Prior to the COVID-19 pandemic, the Qi Lab, known for their expertise in genetic engineering and synthetic biology, was already developing CRISPR tools to help cells become their own weapons against disease. The lab was utilizing this technology to create a universal influenza vaccine under a Defense Advanced Research Projects Agency (DARPA) grant when they first heard about the novel coronavirus. As both influenza and COVID-19 are RNA viruses, “they were similar enough that we could just tweak our platform to be able to target the coronavirus,” Goudy says.
Just a few short months later and the team’s results have been published in the peer-reviewed journal . The team found PAC-MAN could reduce the amount of virus in vitro by 90 percent. “We theorized that with an effective delivery mechanism, this approach might be able to stop the disease within a human.”
Because so few labs have the biosafety level certification to work with actual strains of SARS-CoV-2, the Qi lab developed a synthetic strain to test their CRISPR platform. Now, they are partnering with a lab run by Sarah Stanley at the University of California, Berkeley that has the biosafety certification to test the platform with the live virus.
Back at Stanford, Goudy is wrapping up her responsibilities as she prepares to start graduate school in the fall. “I wanted to gain more hands-on lab experience before applying to graduate school,” she says. While in the Qi lab, she has conducted experiments, presented a poster at a conference, and is now an author on two published papers. The experience has paid off: This fall, she will begin a PhD program in biomedical sciences at the University of California, San Francisco.

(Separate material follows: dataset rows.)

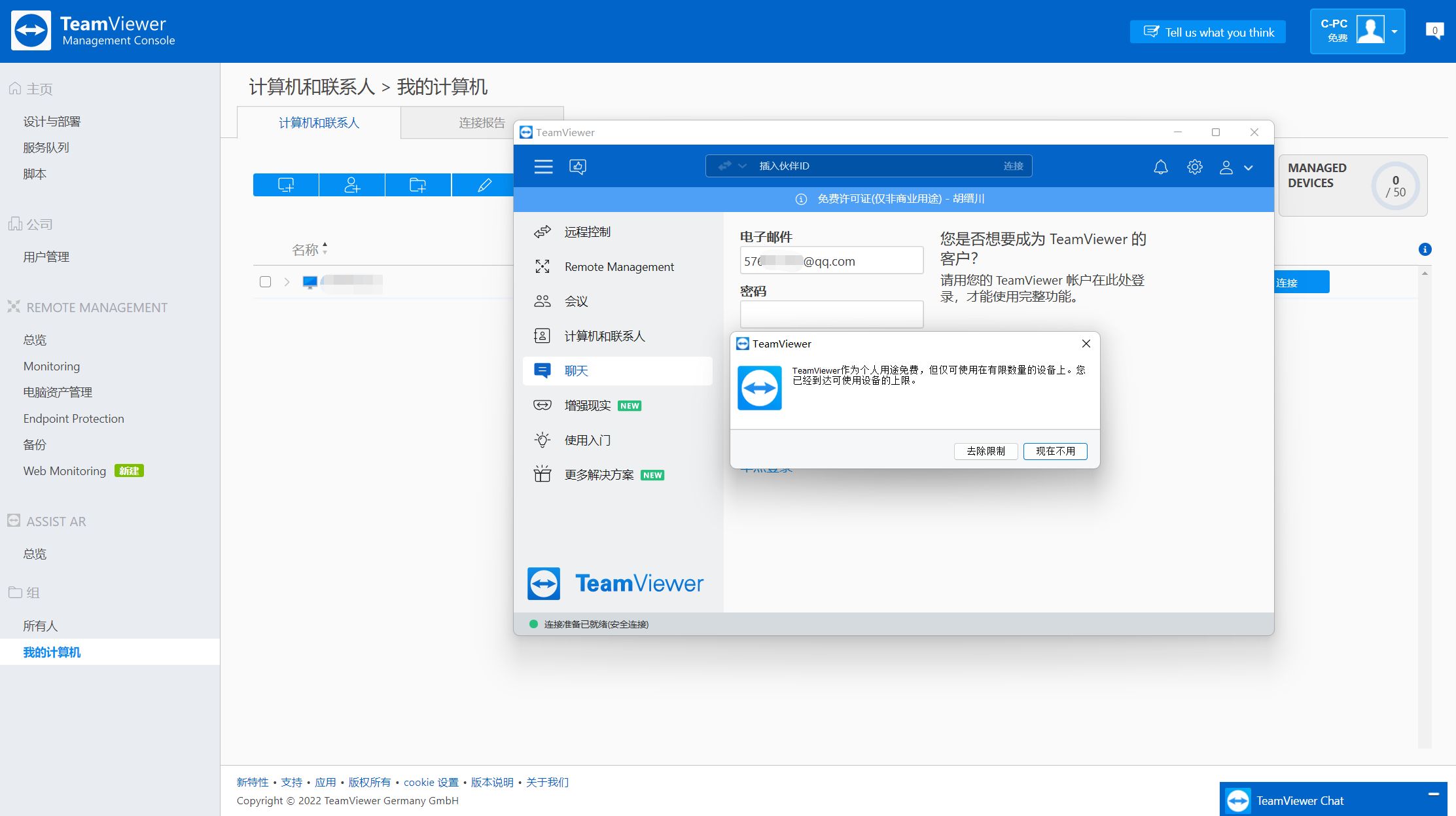Check the computer row checkbox
Viewport: 1456px width, 816px height.
[265, 282]
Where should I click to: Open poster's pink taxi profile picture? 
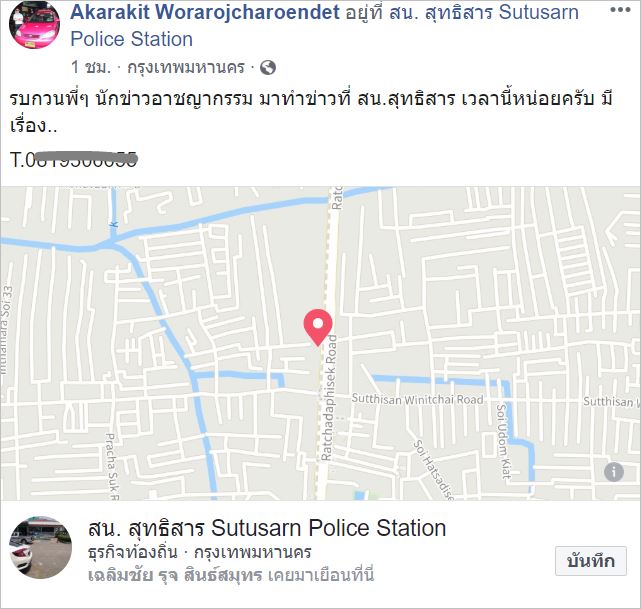tap(34, 25)
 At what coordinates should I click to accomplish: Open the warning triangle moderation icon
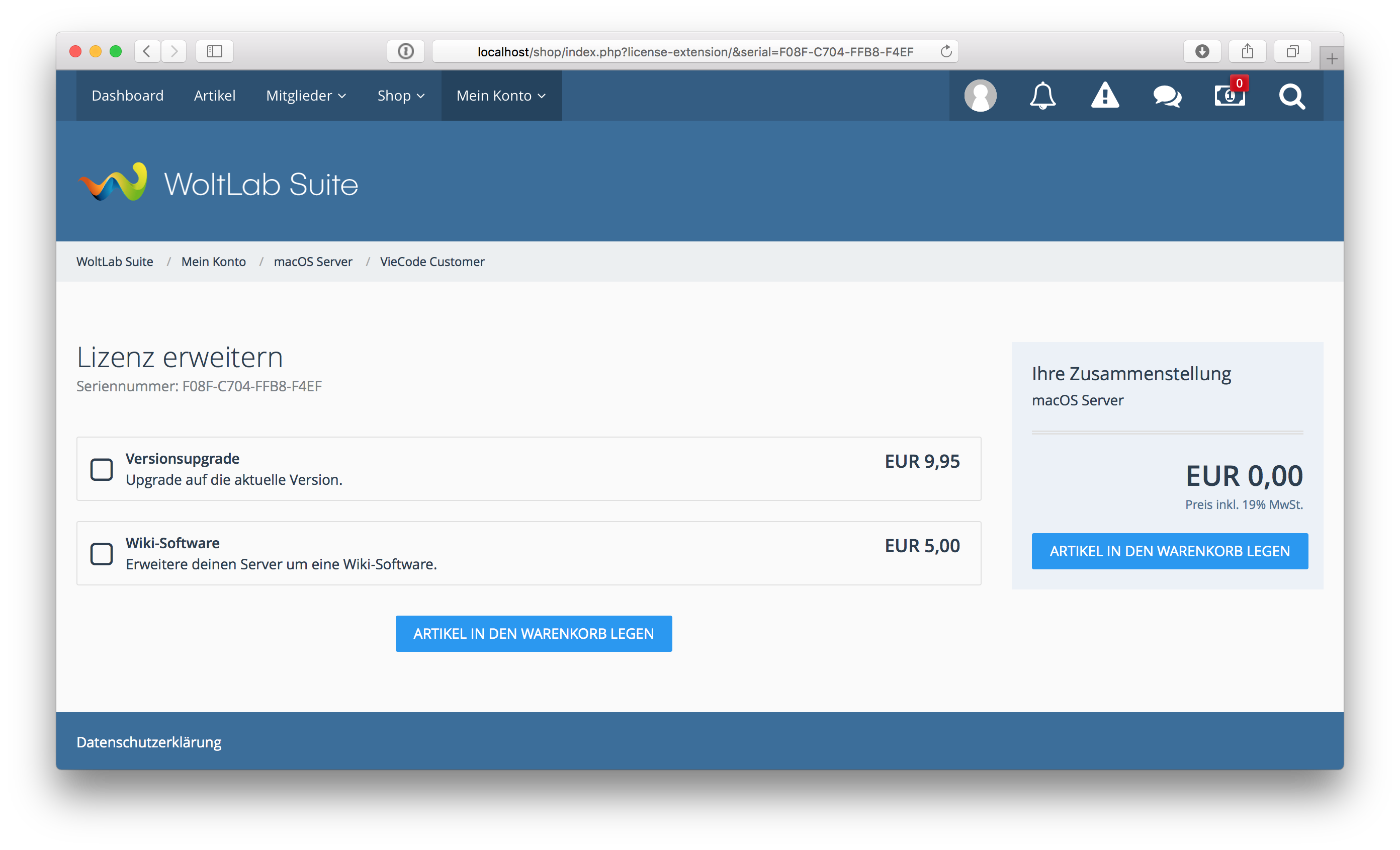coord(1105,96)
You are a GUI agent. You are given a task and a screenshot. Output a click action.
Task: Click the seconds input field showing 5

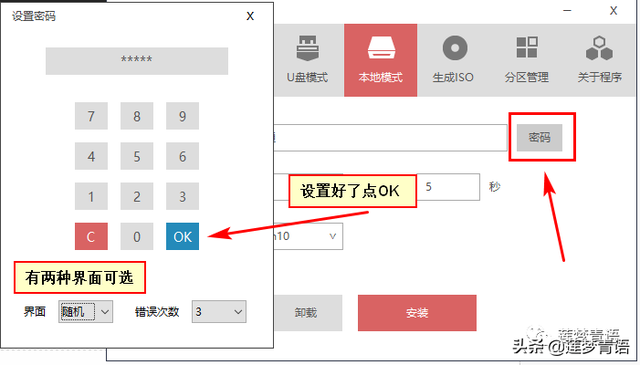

“I was always really interested in science, taking AP biology in high school, and I really clicked with the subject and was fascinated by biological systems—it’s not just basic biology I wanted to learn more about, but also how it’s applied to human disease,” she says. A biochemistry major at Scripps, Goudy spent a year working in Professor Larry Grill’s lab, which focuses on vaccine development. “That got me really thinking about the host-pathogen interface for the first time. It was definitely formative – it was my first experience working in a lab, thinking about the innate immune system, infectious disease, and how can we better protect humans from viral pathogens,” she recalls. The summer after her junior year, she also participated in the Summer Undergraduate Research Program (SURP) at the Fred Hutchinson Cancer Research Center, where she learned about small molecule drug therapies for Hodgkin’s Lymphoma.
“It’s just so exciting to be working in a space so applied and relevant to today’s current events,” Goudy says. “I think that the fields of CRISPR and cell engineering have so much room to grow within the next five years—they have the potential to revolutionize how we think about conventional pharmaceuticals.”